According to Lina Khatib, head of the Middle East programme at Chatham House: “The coronavirus has exposed the fragility of the social safety-net systems across the region,” and the “Covid-19 has postponed the inevitable unrest to come.”

Her comments fuelled speculation in the Financial Times about the coming unrest in the MENA region, which many would say has barely recovered from the 2011 uprising that became popularly known as the “Arab Spring”.

With governments lacking legitimacy, restless populations, high youth population and rampant unemployment, the region was already under severe stress. Their lack of financial resources to be able to deal with the virus in the way wealthy nations have been able to, by providing large-scale rescue packages to support businesses and protect jobs, is expected to make their position even more untenable.

 UNICEF: 4m more children will live in extreme poverty in MENA after COVID-19

While trust between people and the regimes is said to be dangerously low, authoritarian measures adopted during the spread of the pandemic has exacerbated this endemic problem. The shuttering of news agencies and expulsion of foreign journalists that contradicted government handling of the pandemic were cited as just two of the ways in which mistrust has been deepened.

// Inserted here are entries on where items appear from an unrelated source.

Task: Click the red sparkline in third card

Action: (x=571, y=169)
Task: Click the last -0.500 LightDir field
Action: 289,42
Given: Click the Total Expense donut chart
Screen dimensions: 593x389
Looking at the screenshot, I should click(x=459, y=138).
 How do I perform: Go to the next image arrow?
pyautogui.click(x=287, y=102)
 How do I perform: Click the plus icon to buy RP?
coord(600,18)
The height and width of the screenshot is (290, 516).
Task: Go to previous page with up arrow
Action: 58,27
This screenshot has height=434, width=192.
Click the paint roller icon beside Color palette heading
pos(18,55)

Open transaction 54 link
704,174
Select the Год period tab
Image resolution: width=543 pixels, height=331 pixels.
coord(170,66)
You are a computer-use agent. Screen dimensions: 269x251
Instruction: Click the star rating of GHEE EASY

In states like Algeria activists are even accusing authorities of exploiting the crisis by cracking down on political opponents and detaining opposition politicians as well as journalists.

States like Iraq have suffered a double blow of the spread of the coronavirus and the collapse of the global oil market which resulted from a major drop in global supply and a price war between Russia and Saudi Arabia.

Baghdad is unlikely to be able to pay as much as half of its staff in the public sector, by far the largest employer, while Algeria, another country exposed to the oil price plunge, is said to be cutting state spending by 30 per cent.

Countries heavily reliant on tourism are also being hit hard. Egypt, Jordan, Tunisia and Morocco have seen this key sector completely freeze over the past months. As revenues plummet, remittances, which is a major source of income for many countries in the region, have dried up. Lebanon, one of the countries already at breaking point due to economic meltdown, will face major challenges.

This weekend, two banks in southern, and two in northern Lebanon were damaged in separate attacks over the weekend, as public anger grows over the country’s economic crisis.

The real test, according to the FT report, will come after the pandemic begins to ease and the economic consequences of the global crisis are truly felt, particularly for the region’s most vulnerable.